Никуда не деться — низким людям свойственны низкие материальные восторги. Духовное — удел немногих и уж точно не тех, кто всю жизнь чего-нибудь изучает…
Сам я, как уже отметил выше, никогда развалинами не интересовался, пока не приехал в Турки и не увидел величественный остов старой мельницы (который, как мне сказали, теперь уже давно уничтожен36), потрясший меня до глубины души.
Было что-то такое манящее, грозное с одной стороны и сладостное — с другой, в этом огромном деревянном бараке. Не знаю что — какая-то внутренняя мощь, величие или что-то другое — возможно сакральное. Ведь в каждой русской душе есть финская частичка с ее волшебной мельницей Сампо. И неспроста! Ведь мельница — первый «робот» — трудилась без участия живой силы. Плуг, борону тянули люди или животные, а мельницу крутила неживая вода или неживой ветер. Ее не надо было кормить! Получалось, что она работала сама! Какое неизгладимое впечатление должна была производить мельница на древнего человека! Недаром по славянским поверьям на мельницах всегда живал сам Черт!

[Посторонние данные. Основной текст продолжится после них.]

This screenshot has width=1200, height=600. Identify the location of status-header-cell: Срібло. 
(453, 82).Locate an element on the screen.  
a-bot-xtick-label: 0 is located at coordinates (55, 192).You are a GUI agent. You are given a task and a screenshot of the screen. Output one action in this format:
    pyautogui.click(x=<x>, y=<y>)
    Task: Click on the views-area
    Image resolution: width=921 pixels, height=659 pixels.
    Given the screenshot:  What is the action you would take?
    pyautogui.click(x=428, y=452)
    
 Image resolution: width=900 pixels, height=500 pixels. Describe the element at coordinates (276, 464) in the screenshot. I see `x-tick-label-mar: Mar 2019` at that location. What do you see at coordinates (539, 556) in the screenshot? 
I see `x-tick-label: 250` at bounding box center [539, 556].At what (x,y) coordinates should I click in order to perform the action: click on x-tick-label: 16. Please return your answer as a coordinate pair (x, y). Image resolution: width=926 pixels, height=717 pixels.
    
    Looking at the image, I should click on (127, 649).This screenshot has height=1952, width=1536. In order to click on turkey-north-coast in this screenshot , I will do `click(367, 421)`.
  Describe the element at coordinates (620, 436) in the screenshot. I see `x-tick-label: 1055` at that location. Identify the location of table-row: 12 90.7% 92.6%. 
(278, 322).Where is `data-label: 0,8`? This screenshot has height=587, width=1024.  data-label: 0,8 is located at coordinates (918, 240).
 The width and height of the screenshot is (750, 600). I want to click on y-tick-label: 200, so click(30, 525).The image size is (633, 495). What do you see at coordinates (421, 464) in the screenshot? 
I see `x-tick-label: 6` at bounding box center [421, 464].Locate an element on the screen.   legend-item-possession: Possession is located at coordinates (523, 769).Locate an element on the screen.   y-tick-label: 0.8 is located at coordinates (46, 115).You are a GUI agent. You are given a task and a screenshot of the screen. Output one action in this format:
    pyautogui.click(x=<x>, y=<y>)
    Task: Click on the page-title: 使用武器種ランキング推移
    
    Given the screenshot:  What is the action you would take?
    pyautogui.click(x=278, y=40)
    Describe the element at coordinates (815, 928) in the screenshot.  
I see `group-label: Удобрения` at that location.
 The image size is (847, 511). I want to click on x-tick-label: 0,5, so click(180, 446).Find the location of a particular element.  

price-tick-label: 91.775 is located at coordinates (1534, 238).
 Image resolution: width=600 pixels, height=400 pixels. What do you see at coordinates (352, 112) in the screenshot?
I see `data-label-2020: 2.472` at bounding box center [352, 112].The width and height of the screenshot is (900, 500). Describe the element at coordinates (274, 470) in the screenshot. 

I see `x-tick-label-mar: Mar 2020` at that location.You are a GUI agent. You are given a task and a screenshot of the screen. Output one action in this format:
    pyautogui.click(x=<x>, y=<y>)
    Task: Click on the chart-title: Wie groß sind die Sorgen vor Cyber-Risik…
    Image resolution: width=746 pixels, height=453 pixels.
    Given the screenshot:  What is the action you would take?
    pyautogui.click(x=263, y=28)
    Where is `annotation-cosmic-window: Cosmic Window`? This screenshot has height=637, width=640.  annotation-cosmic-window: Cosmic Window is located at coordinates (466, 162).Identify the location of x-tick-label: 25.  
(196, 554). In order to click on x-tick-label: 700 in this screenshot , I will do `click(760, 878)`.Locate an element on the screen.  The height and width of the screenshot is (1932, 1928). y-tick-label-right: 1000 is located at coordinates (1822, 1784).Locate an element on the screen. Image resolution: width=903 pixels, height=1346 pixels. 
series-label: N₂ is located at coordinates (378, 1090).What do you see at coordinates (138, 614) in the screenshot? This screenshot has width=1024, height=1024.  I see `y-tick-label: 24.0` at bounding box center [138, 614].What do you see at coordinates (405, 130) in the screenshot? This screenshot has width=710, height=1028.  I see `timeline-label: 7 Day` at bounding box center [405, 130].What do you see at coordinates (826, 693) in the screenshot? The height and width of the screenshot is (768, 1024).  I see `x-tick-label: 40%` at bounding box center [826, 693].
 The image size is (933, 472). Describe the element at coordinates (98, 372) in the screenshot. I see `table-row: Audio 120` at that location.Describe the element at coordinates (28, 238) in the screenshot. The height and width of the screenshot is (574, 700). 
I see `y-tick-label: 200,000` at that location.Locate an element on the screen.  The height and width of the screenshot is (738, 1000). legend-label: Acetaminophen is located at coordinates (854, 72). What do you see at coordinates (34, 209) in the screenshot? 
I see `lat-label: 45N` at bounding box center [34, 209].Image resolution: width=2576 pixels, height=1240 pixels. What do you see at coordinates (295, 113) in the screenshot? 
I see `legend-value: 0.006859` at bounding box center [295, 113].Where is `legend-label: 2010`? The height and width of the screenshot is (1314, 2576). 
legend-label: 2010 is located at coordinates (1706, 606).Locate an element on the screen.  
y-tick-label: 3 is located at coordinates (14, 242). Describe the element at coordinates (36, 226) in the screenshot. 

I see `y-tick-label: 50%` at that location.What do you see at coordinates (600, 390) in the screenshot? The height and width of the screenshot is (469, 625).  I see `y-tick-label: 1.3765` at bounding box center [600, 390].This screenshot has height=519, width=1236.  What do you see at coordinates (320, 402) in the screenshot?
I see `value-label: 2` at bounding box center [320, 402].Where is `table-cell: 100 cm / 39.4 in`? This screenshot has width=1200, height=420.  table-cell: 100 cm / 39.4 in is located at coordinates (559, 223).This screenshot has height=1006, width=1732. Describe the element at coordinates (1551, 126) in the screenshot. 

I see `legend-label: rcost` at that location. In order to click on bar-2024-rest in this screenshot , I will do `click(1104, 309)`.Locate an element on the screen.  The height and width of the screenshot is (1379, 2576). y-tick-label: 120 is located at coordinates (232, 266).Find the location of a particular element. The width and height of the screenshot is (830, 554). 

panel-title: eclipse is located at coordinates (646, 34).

Удивлялся простой человек такой штуке. Удивлялся, восторгался и, естественно, побаивался.
Видимо вот этот древний восторг и всколыхнулся во мне.
Я решил побывать на мельнице!
Мы пришли на берег Хопра уже вечером, когда схлынула дневная жара и солнце скрылось, где-то за элеватором, а может за Больничной горой. Лес на противоположном берегу реки потемнел, только верхушки еще подсвечивались заходящим солнцем. Зато на этом берегу возвышался, прямо как Кааба, гигантский черный куб старой мельницы. Хотя — на самом деле — не куб, а параллелепипед, но в моем восприятии мельница всегда была, да и в памяти осталась, громадным серовато-черным кубом.